The Business Of The F1 Live Events
The F1 Live London event was spectacular – especially because it attracted a 100,000 fans to watch Formula 1 drivers and cars in action on a weekday in London. However, for more F1 Live Events to happen, the business model needs to be understood. Will Formula 1 be organising and funding such events in other cities in the future, or will this be expected of the local organisers? As for the teams, especially the mid-field teams, their power unit supply contracts extend towards Grand Prix events and testing. For show car runs, they need to rent engines and this usually comes out of their marketing or sponsor’s budgets. Given the fan interest, it will be interesting to see how F1 Live Events evolve in the time to come.
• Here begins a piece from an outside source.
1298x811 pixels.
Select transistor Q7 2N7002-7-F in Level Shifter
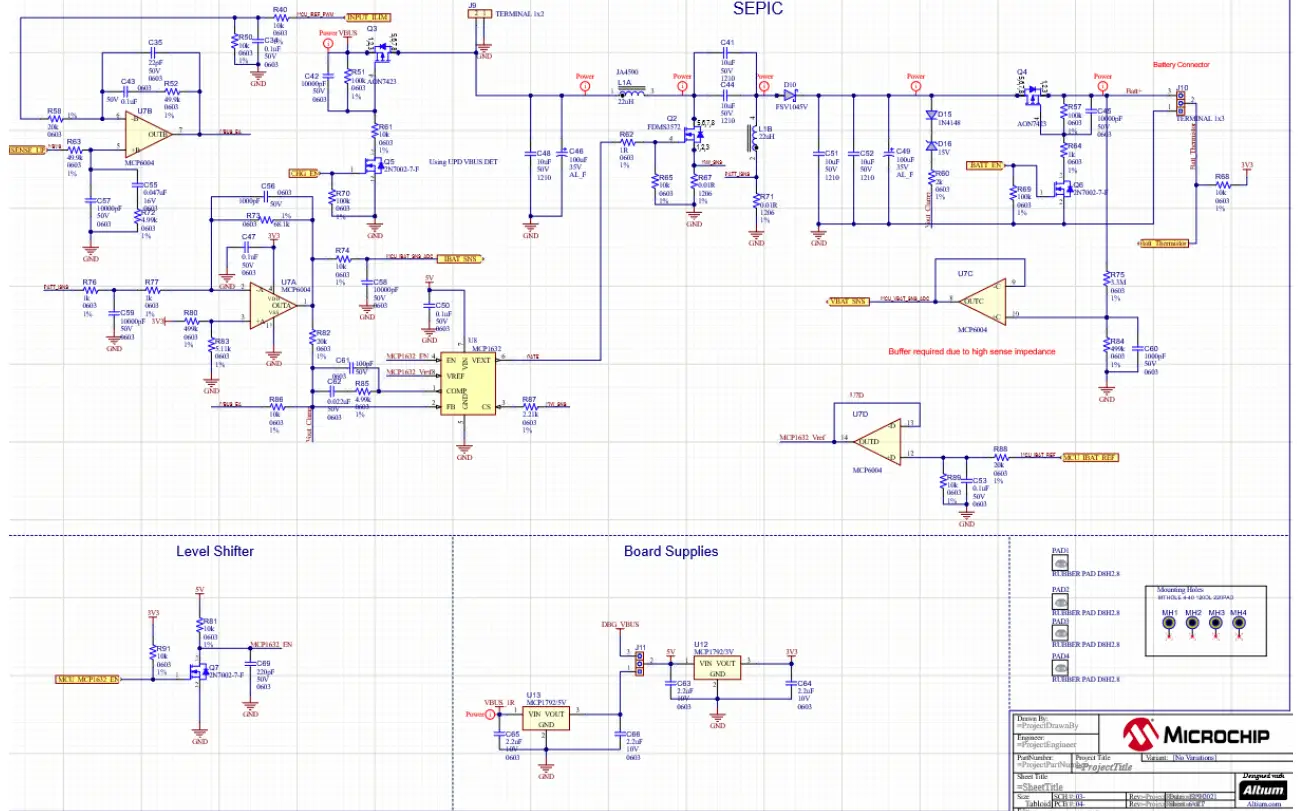196,672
F1 Partners Snapchat, Hamilton Uses Instagram Live
Formula 1 announced a partnership with Snapchat to share fans’ social stories in the week between Austria and Silverstone. But on the podium of the 2017 British Grand Prix, Hamilton logged onto Instagram Live to share his story. Is a mandate for all teams and drivers to use only Snapchat to be expected? If so, it would be yet another foolish addition to the list of many.
Either way, in the battle of the social media platforms, this is a BIG win for Snapchat and projects them as the platform to use to attract millennials.
Formula 1 Cars Or Models?
From ‘size zero’ designs to now lighter engines from 2020 (or 2021) onwards, Formula 1 is taking inspiration from the world of modelling when it comes to the specifications of their sleek-looking racing cars. Maybe this is why this year’s Mercedes car has been referred to as a ‘diva’ for a reason.
Lewis Hamilton launched his own emoji package last week. This makes him the second Formula 1 driver after Fernando Alonso to launch his own personalised pack. I guess Alonso’s Mclaren-Honda stint has allowed him more moments than any other driver to launch a pack before everyone else.
Sergio Perez Waiting On Ferrari?
As we near the silly season of 2017, Perez has yet again hinted at a career outside of Force India. But it seems that Ferrari is his only option. The Red Bull funded teams are not an option, as is Mclaren. Mercedes seem like they will renew Bottas, unless a miracle brings Alonso to their stable. Perez refused to join Renault last season (because he wanted to join only for a season) and joining Williams would mean taking a step backwards or sideways, at best. His performances merit a promotion to a manufacturer team, but will Ferrari be looking to replace Raikkonen in 2018?